___ Excerpted text ___
IT'S A WINTER SATURDAY MORNING like many others in western Massachusetts. The snow outside is deep, but the sun beats in through the picture window and warms the dining room, aided by the heat of a wood-burning stove. Betsy Corner serves ginger tea and keeps plates heaped high with hot pancakes, topped with canned peaches that came from the trees in the yard in a warmer season. Her husband, Randy Kehler, is battling the flu. Their 10-year-old daughter, Lillian, eats quickly and takes off on her bike to see the lamb just born on the neighboring property.
It is January 20, 1990. If there is any fear or apprehension here, it isn't perceptible. But, as of midnight the night before, Betsy, Randy, and Lillian could be put out of their home at any moment.
They live in Colrain, Massachusetts (population 1,595). The town is tucked in a valley spread with apple orchards and maple trees, tapped this time of year for their sweet sap. A cluster of a few dozen homes at Colrain's center is marked by a diamond-shaped, yellow road sign proclaiming "THICKLY SETTLED."
The homes are mostly clapboard, and all three of Colrain's churches have standard New England-fare white steeples. Among the town's residents are many hard-working laborers and a few artists, trustworthy dairy farmers "in the best of the Old Yankee tradition" (according to Randy) and -- during the summer -- Richard Nixon's former ambassador to South Vietnam (owner of the only tennis courts in Colrain).
A cotton mill that specialized in hospital bandages stands silent, its business moved south. An old covered bridge crosses the frozen North River, and a small graveyard on the side of Colrain Mountain has headstones dating back to the mid-1700s.
___ Data provided ___
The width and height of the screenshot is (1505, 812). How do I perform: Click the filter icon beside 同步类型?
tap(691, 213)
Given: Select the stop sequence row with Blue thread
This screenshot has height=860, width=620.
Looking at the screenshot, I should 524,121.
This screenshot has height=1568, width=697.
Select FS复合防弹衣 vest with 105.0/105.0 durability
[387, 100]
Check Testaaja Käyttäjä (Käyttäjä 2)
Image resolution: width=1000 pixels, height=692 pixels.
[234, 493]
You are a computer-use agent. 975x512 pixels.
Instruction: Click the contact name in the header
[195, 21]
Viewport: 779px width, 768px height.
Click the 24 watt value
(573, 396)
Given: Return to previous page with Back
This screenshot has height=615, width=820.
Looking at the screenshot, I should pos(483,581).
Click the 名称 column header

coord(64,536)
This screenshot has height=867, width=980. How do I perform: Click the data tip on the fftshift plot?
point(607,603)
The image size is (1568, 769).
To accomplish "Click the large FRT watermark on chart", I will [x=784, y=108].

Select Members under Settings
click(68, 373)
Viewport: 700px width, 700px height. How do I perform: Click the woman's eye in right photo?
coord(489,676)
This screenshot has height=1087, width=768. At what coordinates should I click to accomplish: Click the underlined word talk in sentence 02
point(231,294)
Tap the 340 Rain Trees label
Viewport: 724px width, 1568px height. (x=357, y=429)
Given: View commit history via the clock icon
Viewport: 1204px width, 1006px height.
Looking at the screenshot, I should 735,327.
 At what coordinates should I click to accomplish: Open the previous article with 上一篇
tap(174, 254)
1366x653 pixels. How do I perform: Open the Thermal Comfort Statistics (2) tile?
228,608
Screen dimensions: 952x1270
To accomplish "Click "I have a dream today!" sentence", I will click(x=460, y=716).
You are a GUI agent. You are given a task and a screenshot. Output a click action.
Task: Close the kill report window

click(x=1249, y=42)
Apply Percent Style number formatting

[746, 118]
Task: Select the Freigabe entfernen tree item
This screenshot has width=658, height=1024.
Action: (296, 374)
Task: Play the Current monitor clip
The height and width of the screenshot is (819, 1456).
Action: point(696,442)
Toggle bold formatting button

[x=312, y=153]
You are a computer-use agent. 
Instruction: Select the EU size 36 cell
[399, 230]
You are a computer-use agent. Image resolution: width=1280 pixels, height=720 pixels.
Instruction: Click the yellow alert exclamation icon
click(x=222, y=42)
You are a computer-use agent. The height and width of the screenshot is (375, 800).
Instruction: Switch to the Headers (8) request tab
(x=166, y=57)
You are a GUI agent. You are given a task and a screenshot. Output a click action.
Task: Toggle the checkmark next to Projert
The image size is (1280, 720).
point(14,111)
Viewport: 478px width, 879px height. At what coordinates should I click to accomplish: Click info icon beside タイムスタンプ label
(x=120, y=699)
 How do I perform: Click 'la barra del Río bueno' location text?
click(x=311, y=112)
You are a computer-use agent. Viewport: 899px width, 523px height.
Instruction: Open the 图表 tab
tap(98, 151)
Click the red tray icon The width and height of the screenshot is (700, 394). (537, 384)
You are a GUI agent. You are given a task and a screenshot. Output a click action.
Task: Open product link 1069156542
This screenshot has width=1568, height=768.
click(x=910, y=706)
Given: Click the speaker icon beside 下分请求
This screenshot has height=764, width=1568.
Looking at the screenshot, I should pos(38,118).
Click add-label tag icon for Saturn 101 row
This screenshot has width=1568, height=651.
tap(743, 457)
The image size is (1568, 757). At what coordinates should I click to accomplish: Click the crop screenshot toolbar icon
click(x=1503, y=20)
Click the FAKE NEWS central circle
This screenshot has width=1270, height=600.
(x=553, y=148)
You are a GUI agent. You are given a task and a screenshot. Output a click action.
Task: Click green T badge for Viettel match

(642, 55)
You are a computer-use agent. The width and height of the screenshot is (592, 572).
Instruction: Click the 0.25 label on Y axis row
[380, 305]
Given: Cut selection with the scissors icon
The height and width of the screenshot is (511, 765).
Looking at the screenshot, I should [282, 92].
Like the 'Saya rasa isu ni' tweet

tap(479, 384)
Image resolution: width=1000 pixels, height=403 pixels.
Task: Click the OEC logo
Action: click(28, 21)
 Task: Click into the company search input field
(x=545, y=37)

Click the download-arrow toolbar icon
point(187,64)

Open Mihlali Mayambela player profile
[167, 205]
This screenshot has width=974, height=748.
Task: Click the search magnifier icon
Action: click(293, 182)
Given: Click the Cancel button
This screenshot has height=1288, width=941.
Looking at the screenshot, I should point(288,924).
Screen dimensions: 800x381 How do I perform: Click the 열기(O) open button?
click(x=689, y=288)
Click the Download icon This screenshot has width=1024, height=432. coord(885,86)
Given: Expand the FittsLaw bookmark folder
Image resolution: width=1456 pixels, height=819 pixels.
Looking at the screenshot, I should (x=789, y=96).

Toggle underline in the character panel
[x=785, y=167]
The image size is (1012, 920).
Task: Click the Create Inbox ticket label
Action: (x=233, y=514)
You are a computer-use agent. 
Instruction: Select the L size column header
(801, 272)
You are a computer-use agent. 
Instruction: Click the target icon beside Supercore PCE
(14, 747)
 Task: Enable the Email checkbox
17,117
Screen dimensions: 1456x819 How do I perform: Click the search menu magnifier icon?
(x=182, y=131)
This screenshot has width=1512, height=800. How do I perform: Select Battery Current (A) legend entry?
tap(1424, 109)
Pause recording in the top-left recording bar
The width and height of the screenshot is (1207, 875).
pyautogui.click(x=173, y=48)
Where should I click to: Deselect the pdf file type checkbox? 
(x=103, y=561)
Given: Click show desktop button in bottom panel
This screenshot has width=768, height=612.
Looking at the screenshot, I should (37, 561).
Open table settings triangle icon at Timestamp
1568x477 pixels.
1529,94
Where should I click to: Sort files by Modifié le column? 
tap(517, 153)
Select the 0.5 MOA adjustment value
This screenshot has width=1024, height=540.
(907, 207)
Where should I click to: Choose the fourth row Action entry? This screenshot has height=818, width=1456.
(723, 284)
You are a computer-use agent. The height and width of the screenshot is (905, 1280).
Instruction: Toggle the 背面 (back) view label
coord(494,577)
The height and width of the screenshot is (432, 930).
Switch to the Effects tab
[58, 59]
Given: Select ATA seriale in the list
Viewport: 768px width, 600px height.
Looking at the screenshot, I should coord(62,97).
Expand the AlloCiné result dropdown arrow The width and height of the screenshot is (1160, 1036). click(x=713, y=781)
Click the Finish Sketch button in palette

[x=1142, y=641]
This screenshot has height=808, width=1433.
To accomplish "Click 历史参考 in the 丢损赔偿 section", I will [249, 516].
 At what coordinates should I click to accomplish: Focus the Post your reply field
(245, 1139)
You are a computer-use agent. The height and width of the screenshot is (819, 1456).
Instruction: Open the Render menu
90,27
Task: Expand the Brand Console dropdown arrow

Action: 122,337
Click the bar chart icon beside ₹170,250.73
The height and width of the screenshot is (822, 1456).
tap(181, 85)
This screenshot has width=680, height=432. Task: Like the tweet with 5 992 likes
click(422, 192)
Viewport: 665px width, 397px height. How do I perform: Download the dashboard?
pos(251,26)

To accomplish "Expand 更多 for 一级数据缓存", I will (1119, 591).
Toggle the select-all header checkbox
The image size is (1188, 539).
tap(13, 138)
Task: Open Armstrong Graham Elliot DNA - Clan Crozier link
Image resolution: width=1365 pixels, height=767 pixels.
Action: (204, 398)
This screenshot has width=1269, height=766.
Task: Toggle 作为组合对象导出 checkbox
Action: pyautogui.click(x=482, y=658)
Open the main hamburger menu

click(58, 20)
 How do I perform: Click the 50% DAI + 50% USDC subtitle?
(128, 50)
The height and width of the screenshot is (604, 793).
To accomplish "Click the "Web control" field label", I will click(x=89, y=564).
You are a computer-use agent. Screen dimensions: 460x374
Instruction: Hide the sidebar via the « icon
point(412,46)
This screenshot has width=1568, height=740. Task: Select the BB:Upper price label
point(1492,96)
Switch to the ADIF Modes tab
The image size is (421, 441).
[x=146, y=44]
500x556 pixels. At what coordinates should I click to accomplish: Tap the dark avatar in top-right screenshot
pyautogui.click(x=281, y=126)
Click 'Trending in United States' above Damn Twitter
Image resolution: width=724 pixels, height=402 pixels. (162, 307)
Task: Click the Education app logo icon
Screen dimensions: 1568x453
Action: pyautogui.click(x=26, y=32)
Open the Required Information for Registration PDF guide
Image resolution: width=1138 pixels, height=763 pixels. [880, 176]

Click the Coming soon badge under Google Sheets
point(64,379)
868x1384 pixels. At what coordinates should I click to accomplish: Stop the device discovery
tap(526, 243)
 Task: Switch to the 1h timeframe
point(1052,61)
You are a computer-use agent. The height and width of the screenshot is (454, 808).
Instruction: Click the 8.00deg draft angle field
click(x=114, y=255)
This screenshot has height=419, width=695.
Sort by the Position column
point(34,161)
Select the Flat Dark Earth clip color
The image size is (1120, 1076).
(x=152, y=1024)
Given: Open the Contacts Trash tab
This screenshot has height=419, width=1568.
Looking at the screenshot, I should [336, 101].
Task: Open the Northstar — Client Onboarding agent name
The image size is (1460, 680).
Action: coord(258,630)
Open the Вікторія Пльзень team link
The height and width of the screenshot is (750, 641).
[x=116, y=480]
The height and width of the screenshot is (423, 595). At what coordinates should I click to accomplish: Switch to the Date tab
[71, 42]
___
#### Work required
How would you translate this sentence from the Colrain passage into Spanish: "A cotton mill that specialized in hospital bandages stands silent, its business moved south."? These rows are separate material, apart from the Colrain passage.

#### Task output
Una fábrica de algodón que se especializaba en vendas para hospitales está en silencio; su negocio se trasladó al sur.